Lotter gave his interview in a state that has legalized recreational marijuana and has dozens of retail dispensaries, where a producer could easily buy edibles to slip to a campaign spokesperson in the green room an hour or so before an interview. 


This is not the first time Trump or one of his surrogates have said something that made our high come down. In January, a recording from 2018 was released of Trump saying that cannabis makes people lose IQ points, which is strange because Trump has also famously stated that he himself has never used marijuana.

In the recording, Trump can be heard saying that he’s not sure if legal marijuana “is a good thing or a bad thing,” and then a minute later, he adds, summoning the words from thin air as is his wont, that “in Colorado, they have more accidents. It does cause an IQ-problem…You lose IQ points.”

It gets worse. In February, Trump released his administration’s budget proposal for 2021, which, among other things, proposed an end to an existing policy that protects state medical marijuana programs from interference from the justice department. 

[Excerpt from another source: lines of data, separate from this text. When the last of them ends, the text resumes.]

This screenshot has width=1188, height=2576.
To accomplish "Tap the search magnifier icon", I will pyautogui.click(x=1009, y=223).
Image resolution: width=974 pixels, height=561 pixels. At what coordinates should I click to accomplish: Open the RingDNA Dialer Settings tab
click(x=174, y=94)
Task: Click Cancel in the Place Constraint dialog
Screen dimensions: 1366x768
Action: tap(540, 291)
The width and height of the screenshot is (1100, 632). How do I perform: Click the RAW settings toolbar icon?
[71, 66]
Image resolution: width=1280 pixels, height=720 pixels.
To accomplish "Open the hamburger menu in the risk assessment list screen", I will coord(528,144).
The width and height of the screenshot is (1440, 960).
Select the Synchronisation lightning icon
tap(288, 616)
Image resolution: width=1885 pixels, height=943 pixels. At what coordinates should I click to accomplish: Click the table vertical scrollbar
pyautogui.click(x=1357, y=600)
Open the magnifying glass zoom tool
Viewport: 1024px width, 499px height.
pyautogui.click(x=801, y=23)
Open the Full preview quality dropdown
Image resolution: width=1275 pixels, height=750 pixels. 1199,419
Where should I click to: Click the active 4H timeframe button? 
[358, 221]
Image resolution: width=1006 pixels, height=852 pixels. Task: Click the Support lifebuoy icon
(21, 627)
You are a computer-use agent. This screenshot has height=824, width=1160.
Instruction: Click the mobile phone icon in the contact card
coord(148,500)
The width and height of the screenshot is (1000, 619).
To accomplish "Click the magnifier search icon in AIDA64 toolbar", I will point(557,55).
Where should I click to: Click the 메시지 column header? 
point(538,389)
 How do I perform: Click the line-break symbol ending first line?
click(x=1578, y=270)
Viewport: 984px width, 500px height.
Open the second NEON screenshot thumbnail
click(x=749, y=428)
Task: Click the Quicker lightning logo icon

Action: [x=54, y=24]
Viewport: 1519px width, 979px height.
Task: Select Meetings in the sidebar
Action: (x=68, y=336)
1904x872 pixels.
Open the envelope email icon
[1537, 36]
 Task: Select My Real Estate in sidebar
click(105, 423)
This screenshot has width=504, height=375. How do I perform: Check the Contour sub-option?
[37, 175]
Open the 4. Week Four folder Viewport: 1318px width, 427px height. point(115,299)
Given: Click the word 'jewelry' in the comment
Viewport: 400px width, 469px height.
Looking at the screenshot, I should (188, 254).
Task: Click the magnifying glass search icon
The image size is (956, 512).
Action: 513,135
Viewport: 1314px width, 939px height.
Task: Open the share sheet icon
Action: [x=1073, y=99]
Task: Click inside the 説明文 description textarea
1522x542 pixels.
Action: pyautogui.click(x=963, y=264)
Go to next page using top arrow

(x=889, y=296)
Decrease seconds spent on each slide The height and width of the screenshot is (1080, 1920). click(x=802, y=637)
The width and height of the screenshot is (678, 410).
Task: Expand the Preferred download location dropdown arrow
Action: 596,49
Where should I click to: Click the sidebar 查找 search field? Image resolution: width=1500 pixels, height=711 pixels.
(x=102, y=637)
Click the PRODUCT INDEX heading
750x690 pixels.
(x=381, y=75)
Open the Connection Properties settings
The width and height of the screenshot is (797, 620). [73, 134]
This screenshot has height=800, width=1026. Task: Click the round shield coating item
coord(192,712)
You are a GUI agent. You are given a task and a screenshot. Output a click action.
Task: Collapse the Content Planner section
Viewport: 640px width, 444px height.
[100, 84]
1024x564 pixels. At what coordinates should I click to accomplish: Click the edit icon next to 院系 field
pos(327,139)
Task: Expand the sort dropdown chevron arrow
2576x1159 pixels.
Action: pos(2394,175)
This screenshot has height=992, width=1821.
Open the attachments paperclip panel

Known as the Rohrabacher-Blumenauer amendment, the policy dictates that the DOJ can’t use its funds to prevent states “from implementing their own laws that authorize the use, distribution, possession, or cultivation of medical marijuana.” 

Trump’s proposed budget changes would remove these protections.

Whatever happens, one thing is for certain: legalization on a federal level is coming — but probably not in 2020. For now, smoke ’em if you got em.